Saramago’nun toplumunda “bir parça kuru ekmekten yayılan nefis koku yaşamın özüydü.” Saramago, insanı mülkiyeti ortaya çıkartan artığı üretemeyeceği kadar geriye iterek, kuru ekmeğin kokusunu yaşamın özüne dönüştürerek özel mülkiyeti ortadan kaldırmıştır. İnsanların çiğ et yemeğe alıştığı bu düzeyde devleti de âdeta buharlaştırır.

Yazar küçük grubumuza hükümete ihtiyaç olduğunu, insanın örgütlü olduğu sürece hayatta kaldığını söyletiyor; “ölüm ise örgütsüzlüğün sonucundan başka bir şey değil” cümlesini kurduruyor. Ama Körlük romanındaki insan, doğadan gelen saldırı karşısında o örgütü yaşatabilecek güçlere sahip değildir.

Saramago, posthümanist sıfatını kendisi için kullansın ya da kullanmasın, Körlük kurgusu, insan merkezli toplumun doğadan gelen saldırıya karşı koyamayıp çözülecek kadar zayıf olduğunu ileri sürdüğü için posthümanist sayılmalı. Saramago’nun varlığına inandığı “insanların içinde doğal olarak bulunan insansevmezlik” gerçekte insanın hümanizmdeki merkezî konumuna itiraz olarak okunabilir.

Körlük’teki itiraz ile Boccaccio’nın insana özgü olanı arayışının karşı tezler olduğunu düşünüyorum. İnsana özgü olanın egemen olduğu dünyada insan egemen olacaktır; Körlük kurgusundaki dünyada ise köpekler insanlardan daha egemen. Hatta insan cesetleri sokak ortasında köpeklere yemek oluyor.
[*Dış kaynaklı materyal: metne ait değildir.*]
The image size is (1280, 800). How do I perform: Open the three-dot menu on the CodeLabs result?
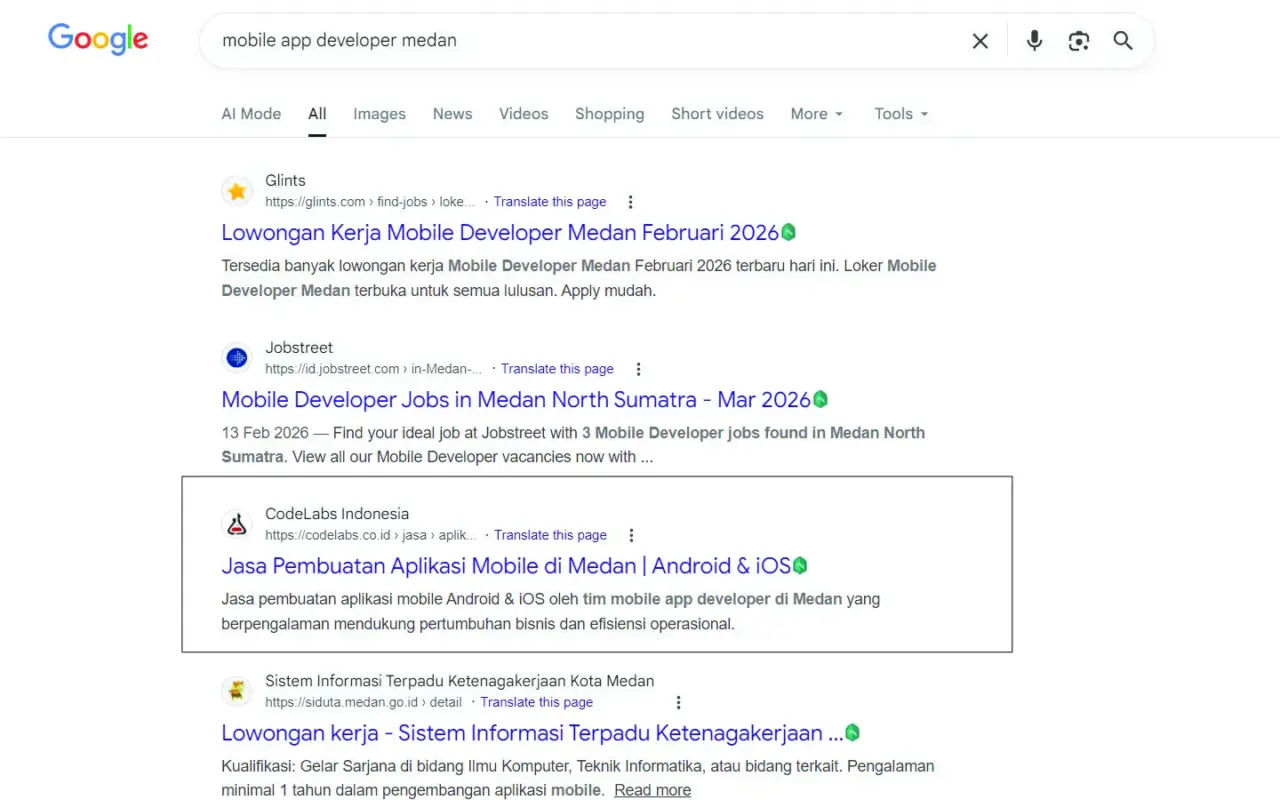[631, 535]

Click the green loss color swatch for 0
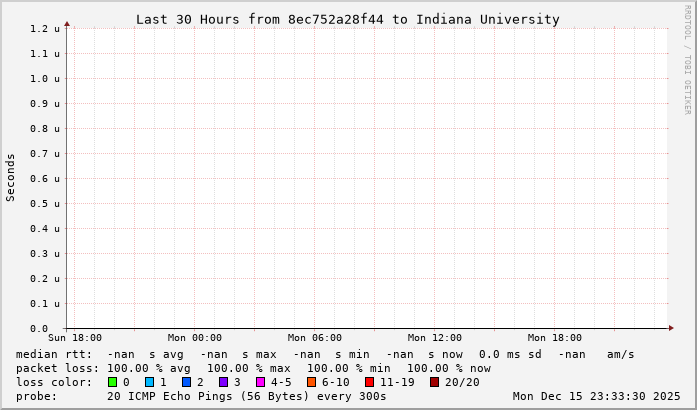(112, 382)
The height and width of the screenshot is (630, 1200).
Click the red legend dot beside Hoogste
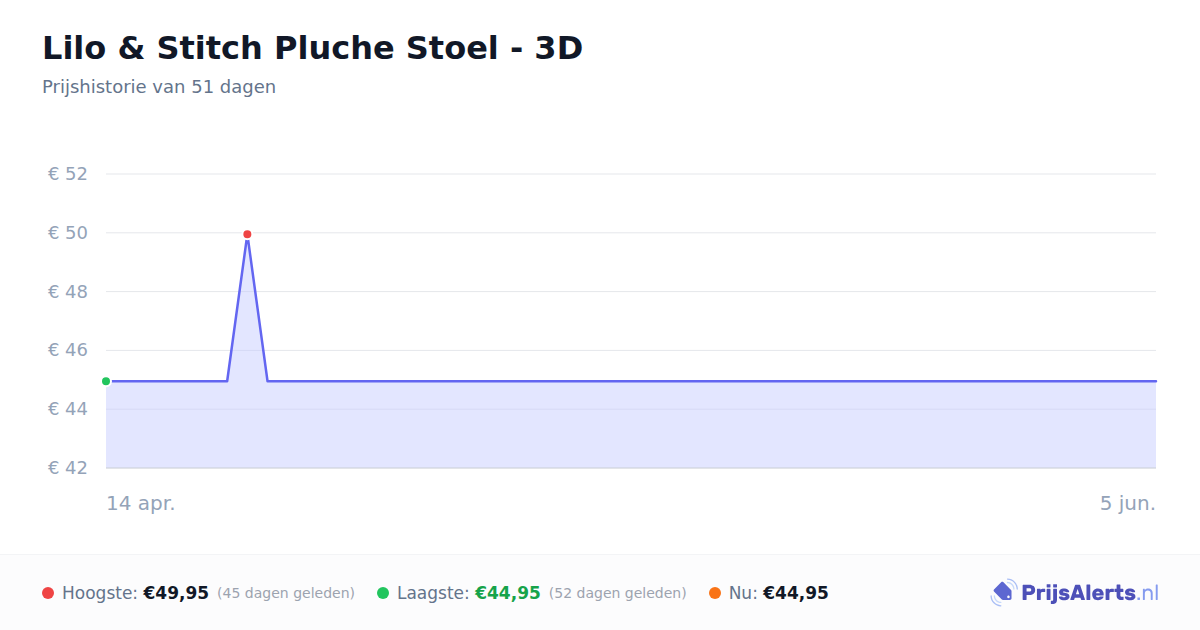48,593
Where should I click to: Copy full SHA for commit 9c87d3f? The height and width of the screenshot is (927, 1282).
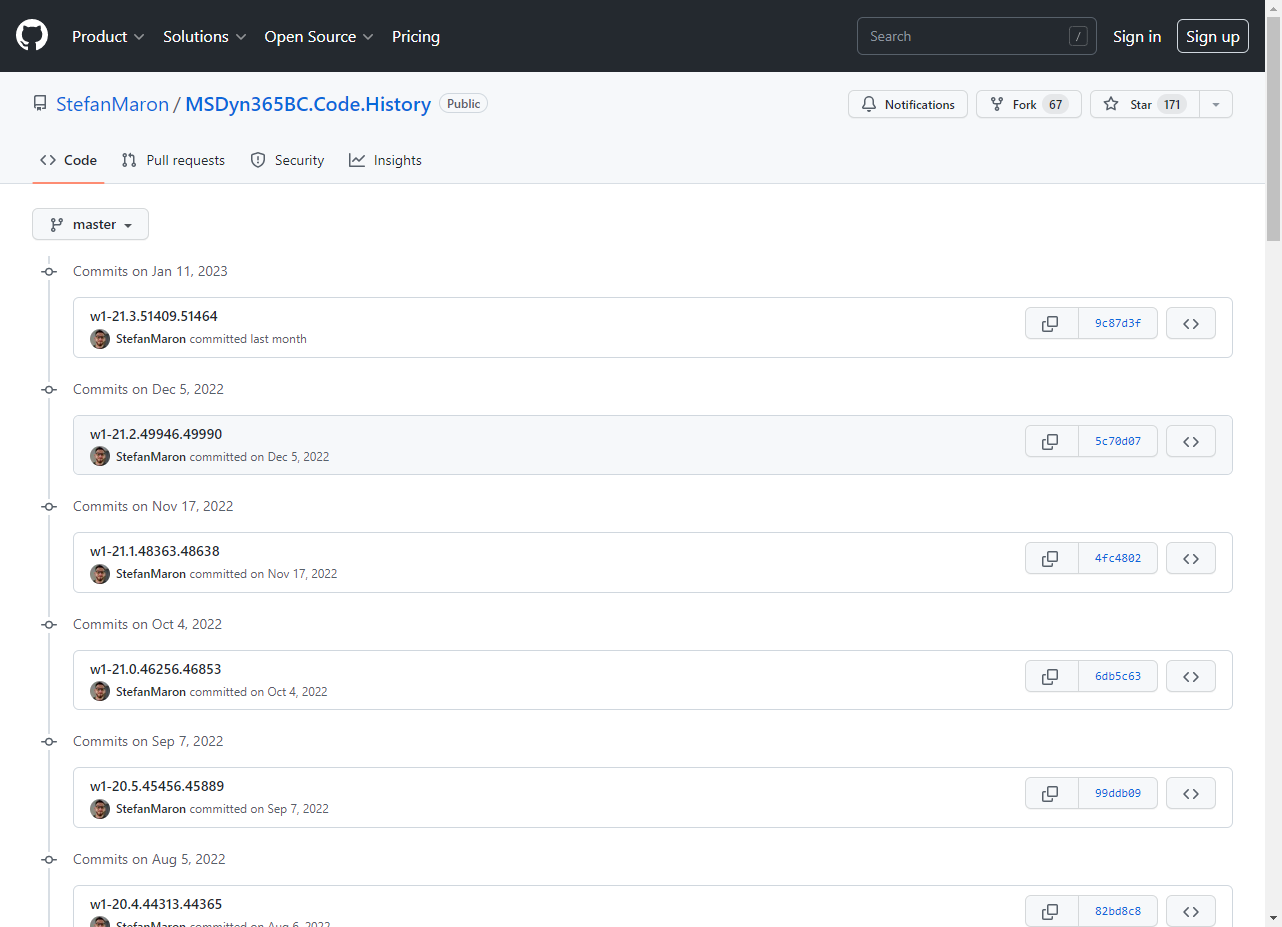tap(1051, 324)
Kadınların şiddet yoluyla yemeklere el koyan koğuşa seks kölesi olarak gönderildiği sahneler, Körlük romanına insanın ne kadar güvenilmez olduğunu göstermek için yerleştirilmiş. Onun merkezde olabilmesi yani hümanizm mümkün değildir! Sahnelerdeki erkek davranışları, feminizmin, Hristiyanlıktaki doğuştan günahkâr kadın kültünü bu sefer tersten, doğuştan günahkâr erkek kültü şeklinde yeniden üreten biçimine de kullanışlı malzemeler sunuyor. Posthümanist düşünce içinde hümanizmdeki insanın aslında beyaz erkekle sınırlı olduğunu iddia ediliyor. 
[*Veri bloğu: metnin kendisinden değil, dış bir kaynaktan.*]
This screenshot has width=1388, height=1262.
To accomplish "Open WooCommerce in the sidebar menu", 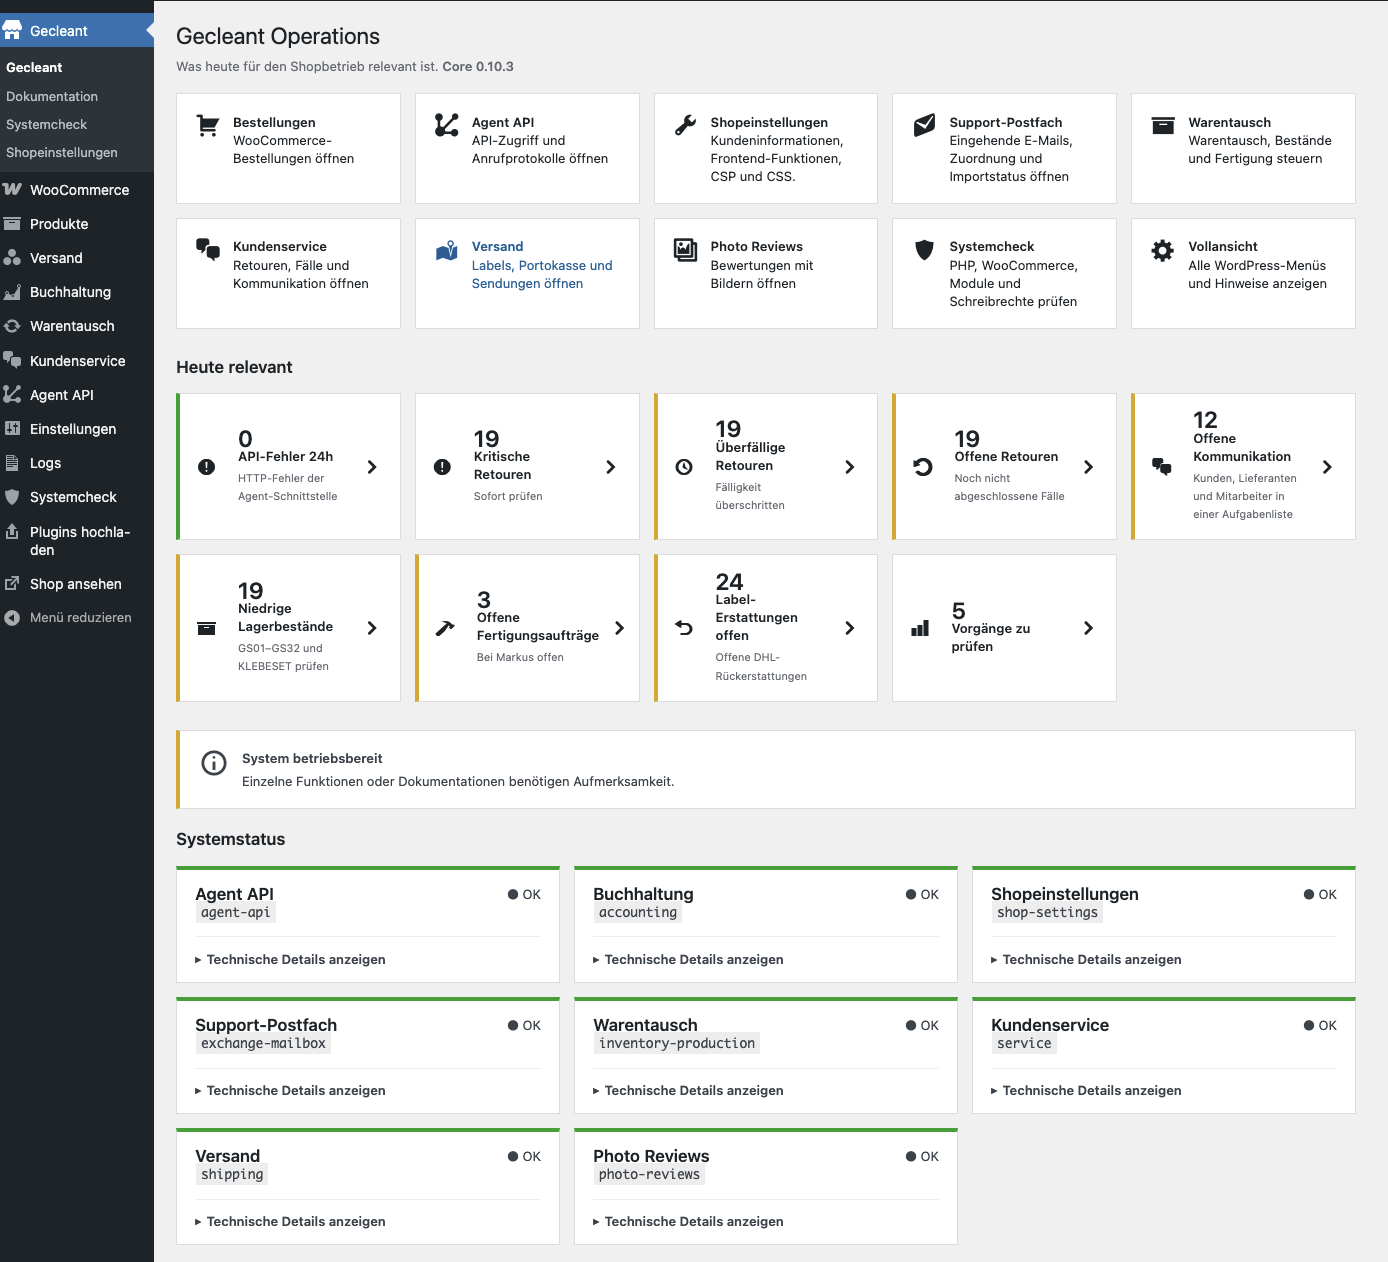I will tap(77, 190).
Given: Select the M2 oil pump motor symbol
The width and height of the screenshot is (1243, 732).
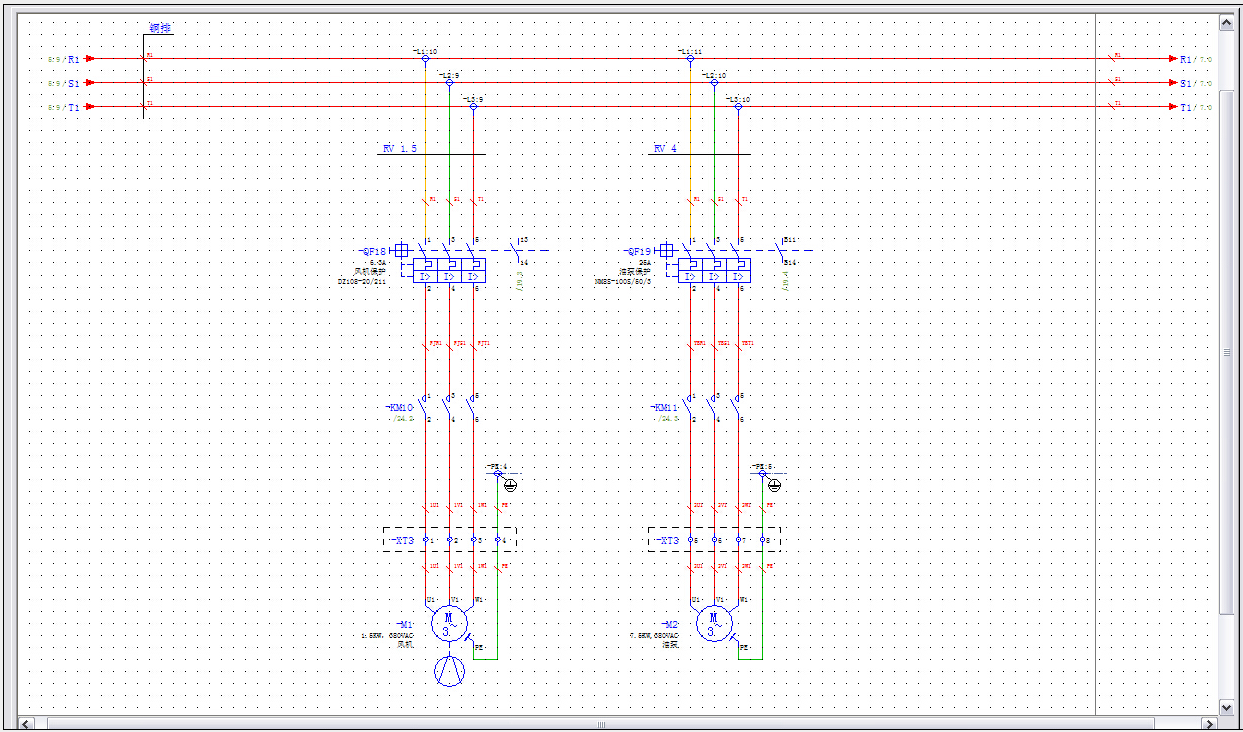Looking at the screenshot, I should [x=714, y=624].
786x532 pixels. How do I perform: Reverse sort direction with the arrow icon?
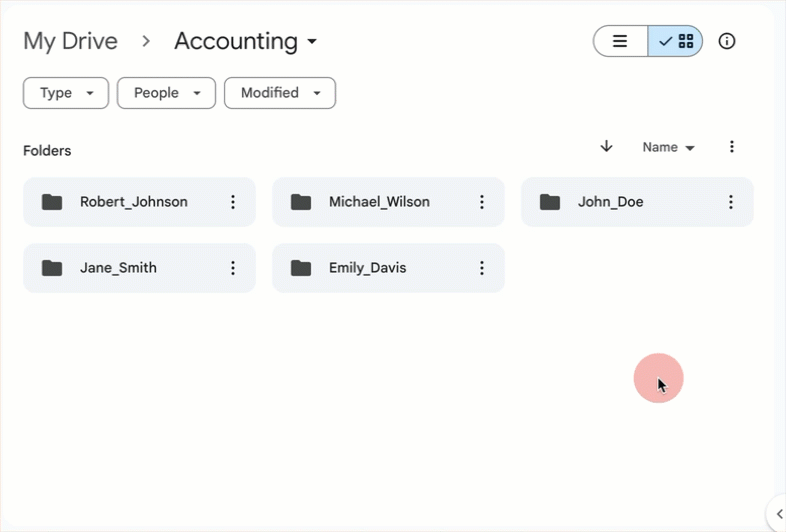pyautogui.click(x=606, y=147)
İnsan reddiyesi olarak Batı’da ortaya çıkan posthümanizm, hümanizmle beraber Batı açısından Bacon’a kadar giden bilimsel düşüncenin eleştirisine dayanır. Eleştirinin yöneldiği yerde gerçekte Doğu var. David Noble’ın dediği gibi “İcat Çağı 13. yüzyılda dilenci keşişlerin (ve tüccarların) karadan Orta ve Doğu Asya’ya seyahatleriyle başlar.” 

21. yüzyılda Batı’nın bilim, teknoloji ve üretim üzerindeki tekelini kaybetmesiyle ve Doğu’nun ortak çıkmasıyla eş zamanlı ortaya çıkan posthümanizm, icat eden, yaratan insana eleştiridir. Bilim, teknoloji ve üretimin insanlığın daha geniş bölümüne yayılması, insanların koridorlarda birbirine çarpıp düşmelerine değil ama hegemonyanın tökezlemesini neden oluyor. Distopya günümüzde her şeyden daha fazla bu eleştiriden besleniyor.

Teori dergisi, eleştirinin eleştirisini önümüzdeki aylara dosya olarak hazırlayacak.